Sollecitato dagli avvocati Michelangelo Miceli e Luca Cianferoni, Iannello ha negato qualsiasi coinvolgimento nell’omicidio, spiegando che intercettazioni "sono state manipolate dalle forze dell’ordine per incastrarlo". Ha raccontato di una conversazione con Roberto Piccolo, nella quale si sarebbe frainteso il suo racconto. Secondo Iannello, la polizia avrebbe volutamente travisato le sue parole per costruire false accuse contro di lui.
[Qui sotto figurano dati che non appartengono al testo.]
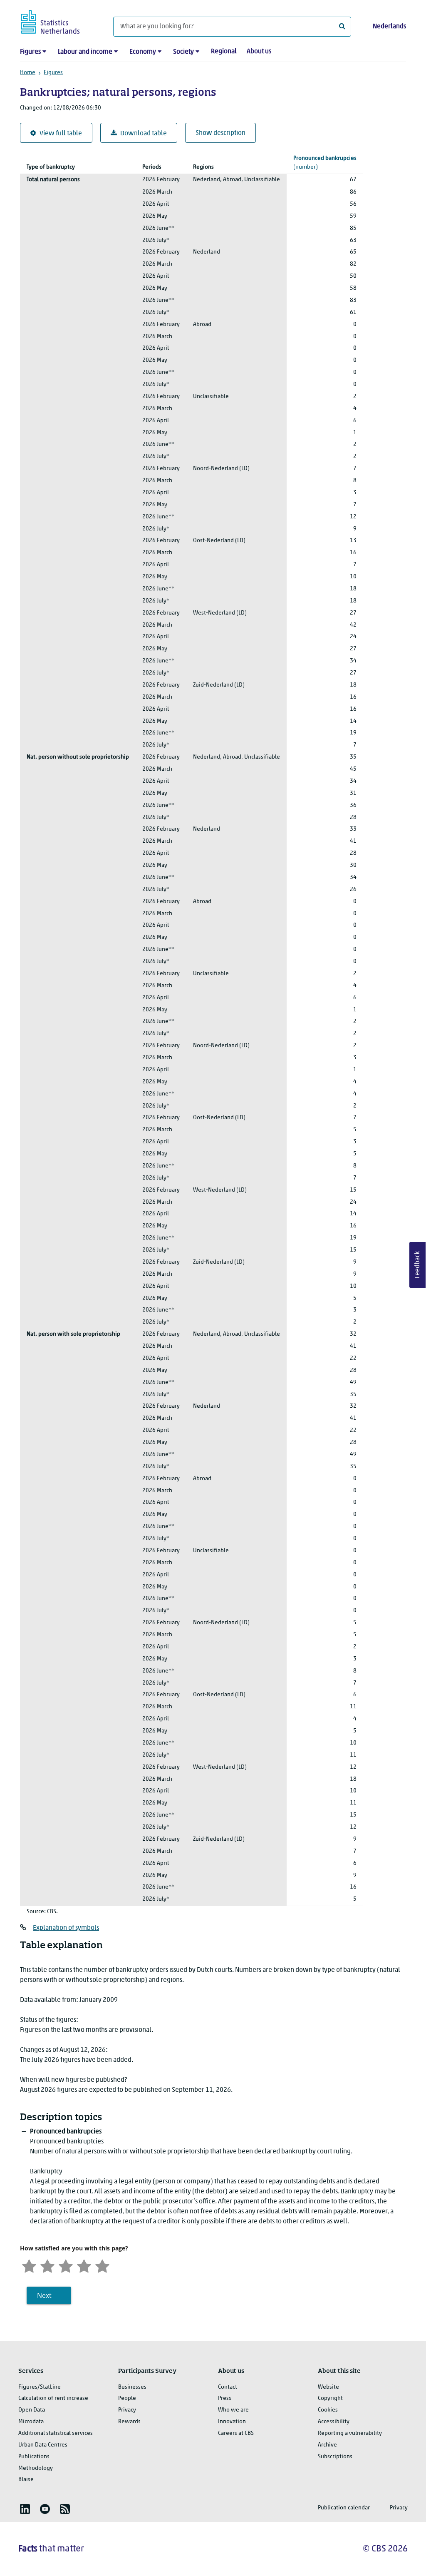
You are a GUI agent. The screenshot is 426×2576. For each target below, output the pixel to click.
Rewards (129, 2421)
L’avvocato Claudia Conidi, difensore di Iannello, ha sottolineato che il suo assistito è sempre stato coerente nelle dichiarazioni, ricordando che in primo grado era stato assolto. Anche in aula, Iannello ha continuato a negare qualsiasi coinvolgimento, rifiutando di aver accusato suo fratello Giuseppe e affermando di non conoscere i veri responsabili del delitto. Iannello ha concluso affermando di non sapere perché il programma di protezione non sia stato rinnovato, poiché non ha mai ricevuto alcuna comunicazione ufficiale.